Sie widmet sich insbesondere einer Reihe von Graduierten und Studierenden, die 1930 dem zweiten Direktor des Bauhauses, dem Architekten Hannes Meyer, in die Sowjetunion folgten: dem Architekten Philipp Tolziner, der schließlich sein ganzes Leben in Moskau verbringen sollte, dem Architekten und Stadtplaner Konrad Püschel, und der Architektin Lotte Stam-Beese, die erste Frau, die in der Bauabteilung des Dessauer Bauhauses studierte.
Nach Umsetzung ihrer Ideen in der westrussischen Stadt Orsk ging Lotte Stam-Beese 1935 aus der Sowjetunion in die Niederlande, wo sie wegen ihrer Pläne zum Wiederaufbau Rotterdams nach dem Zweiten Weltkrieg berühmt wurde.
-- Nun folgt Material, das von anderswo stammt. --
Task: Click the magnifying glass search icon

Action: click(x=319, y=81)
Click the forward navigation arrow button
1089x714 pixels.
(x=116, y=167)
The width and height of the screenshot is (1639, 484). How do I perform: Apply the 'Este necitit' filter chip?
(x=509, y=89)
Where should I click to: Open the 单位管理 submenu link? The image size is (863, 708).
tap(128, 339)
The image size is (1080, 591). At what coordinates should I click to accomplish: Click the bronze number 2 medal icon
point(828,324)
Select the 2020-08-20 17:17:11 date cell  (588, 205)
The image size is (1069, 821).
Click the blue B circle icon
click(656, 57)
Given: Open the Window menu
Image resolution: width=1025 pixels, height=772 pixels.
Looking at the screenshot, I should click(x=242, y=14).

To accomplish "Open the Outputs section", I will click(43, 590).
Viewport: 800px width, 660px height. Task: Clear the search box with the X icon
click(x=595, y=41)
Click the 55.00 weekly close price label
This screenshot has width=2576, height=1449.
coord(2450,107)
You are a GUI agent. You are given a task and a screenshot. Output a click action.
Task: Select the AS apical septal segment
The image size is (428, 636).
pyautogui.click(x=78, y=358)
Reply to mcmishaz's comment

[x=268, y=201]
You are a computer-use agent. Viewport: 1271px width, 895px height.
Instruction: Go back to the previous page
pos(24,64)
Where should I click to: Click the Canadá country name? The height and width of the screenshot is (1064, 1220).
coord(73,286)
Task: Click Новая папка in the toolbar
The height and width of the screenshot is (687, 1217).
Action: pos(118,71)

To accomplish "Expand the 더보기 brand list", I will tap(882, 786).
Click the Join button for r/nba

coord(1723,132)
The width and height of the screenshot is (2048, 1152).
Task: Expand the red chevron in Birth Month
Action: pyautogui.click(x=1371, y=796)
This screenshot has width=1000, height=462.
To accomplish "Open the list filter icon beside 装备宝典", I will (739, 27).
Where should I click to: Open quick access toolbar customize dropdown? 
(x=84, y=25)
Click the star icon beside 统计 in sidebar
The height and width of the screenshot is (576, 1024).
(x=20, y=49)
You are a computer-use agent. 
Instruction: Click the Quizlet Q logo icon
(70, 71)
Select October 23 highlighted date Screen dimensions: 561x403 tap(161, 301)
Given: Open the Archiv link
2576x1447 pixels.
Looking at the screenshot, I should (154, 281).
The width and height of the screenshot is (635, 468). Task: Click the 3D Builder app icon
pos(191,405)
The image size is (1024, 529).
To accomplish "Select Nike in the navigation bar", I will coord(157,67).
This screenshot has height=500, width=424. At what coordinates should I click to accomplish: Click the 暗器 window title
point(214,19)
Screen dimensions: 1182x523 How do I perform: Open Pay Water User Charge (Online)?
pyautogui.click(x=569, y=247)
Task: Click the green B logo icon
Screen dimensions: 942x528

Kommunistische Ideen und sozialistische Ideale
Über Fotografien, Briefe, Collagen, Seiten aus Sammelbüchern, Diagramme, Manifeste, Architekturzeichnungen und Stadtpläne erforscht die Ausstellung das Verhältnis, das die Architektinnen und Architekten zum Bauhaus Dessau, zur Sowjetunion und zu kommunistischen und sozialistischen Idealen hatten.
Die Moskauer Ausstellung folgt im Kapitel "bauhaus imaginista: Moving Away" der Ausstellung in Hangzhou in China. Beide Ausstellungen haben untersucht, wie universale Gestaltungsprinzipien des Bauhauses in unterschiedlichen kulturellen und politischen Kontexten entwickelt, angepasst, erweitert oder erneuert wurden.
Bauhaus: die Welt neu erfinden
Das Bauhaus wollte das Verhältnis von Bildung, Kunst und Gesellschaft neu bestimmen. Diesen Ansatz, der sich in Walter Gropius’ Manifest von 1919 wiederfindet, teilte das Bauhaus mit anderen Bewegungen im 20. Jahrhundert, etwa in Japan und Russland.
Diese internationalen Zusammenhänge stehen im Fokus des Ausstellungs- und Veranstaltungsprogramms "bauhaus imaginista", das anlässlich des 100. Gründungsjubiläums des Bauhauses von der Bauhaus Kooperation Berlin Dessau Weimar, dem Goethe-Institut und dem Haus der Kulturen der Welt in Berlin (HKW) mit Partnern in acht Ländern
realisiert wird. Kuratoren sind Marion von Osten und Grant Watson.
Dabei werden 2018 vier unabhängig voneinander entwickelte Ausstellungen in China, Japan, Russland und Brasilien gezeigt, die durch diskursorientierte Veranstaltungen in Marokko, den USA, Nigeria und Indien ergänzt werden. Von März bis Juni 2019 wird eine große Abschlussausstellung von "bauhaus imaginista" im Haus der Kulturen der Welt gezeigt. Die Moskauer Schau läuft bis 30. November 2018.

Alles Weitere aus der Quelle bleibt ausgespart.